Assemblée nationale
Déposé sur le texte « Visant à offrir des réponses immédiates aux phénomènes troublant l’ordre public, la sécurité et la tranquillité de nos concitoyens »
Comprendre · Ce que ça change au texte
Statistiques établies depuis le 18 juillet 2024, ouverture de la 17e législature élue après la dissolution du 9 juin 2024. Les rapports de force antérieurs à la dissolution ne sont pas couverts.
Avant
Aucun extrait antérieur attribuable avec certitude.
Modification proposée
Supprimer cet article.
Modification proposée dans le dispositif officiel · ARTICLE 20 BIS.

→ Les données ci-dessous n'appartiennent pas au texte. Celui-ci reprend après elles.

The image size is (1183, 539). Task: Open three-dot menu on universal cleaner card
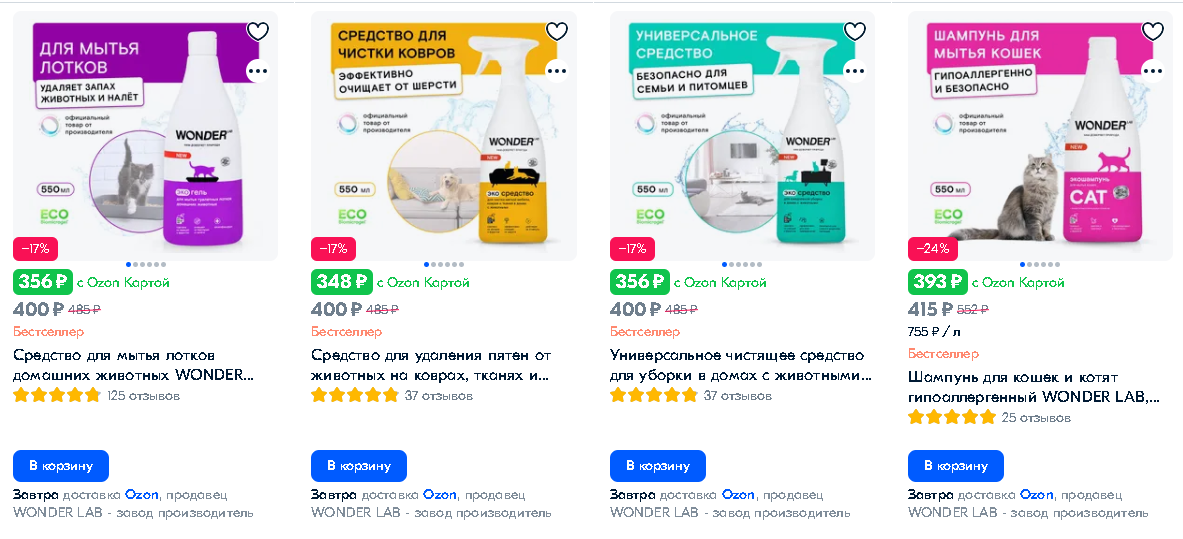coord(855,71)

Les auteurs de cet amendement demandent la suppression de l’article 20 bis qui étend aux agents de surveillance renforcée la faculté de recourir à des chiens lors des inspections visuelles de véhicules à l’entrée des sites dont ils assurent la garde. Le recours à des chiens constitue une mesure de contrainte particulièrement forte, traditionnellement réservée à des agents de l’État spécifiquement formés et encadrés par des règles déontologiques strictes. Confier cette prérogative à des agents privés de sécurité franchit un seuil supplémentaire dans la délégation de missions régaliennes à des opérateurs dont les missions, la formation et le contrôle sont fondamentalement distincts de ceux des forces publiques. Cet article s’inscrit dans une logique de fragmentation dangereuse de la sécurité par la multiplication d’acteurs et la confusion entre les missions relevant de la force publique et celles de la sécurité privée.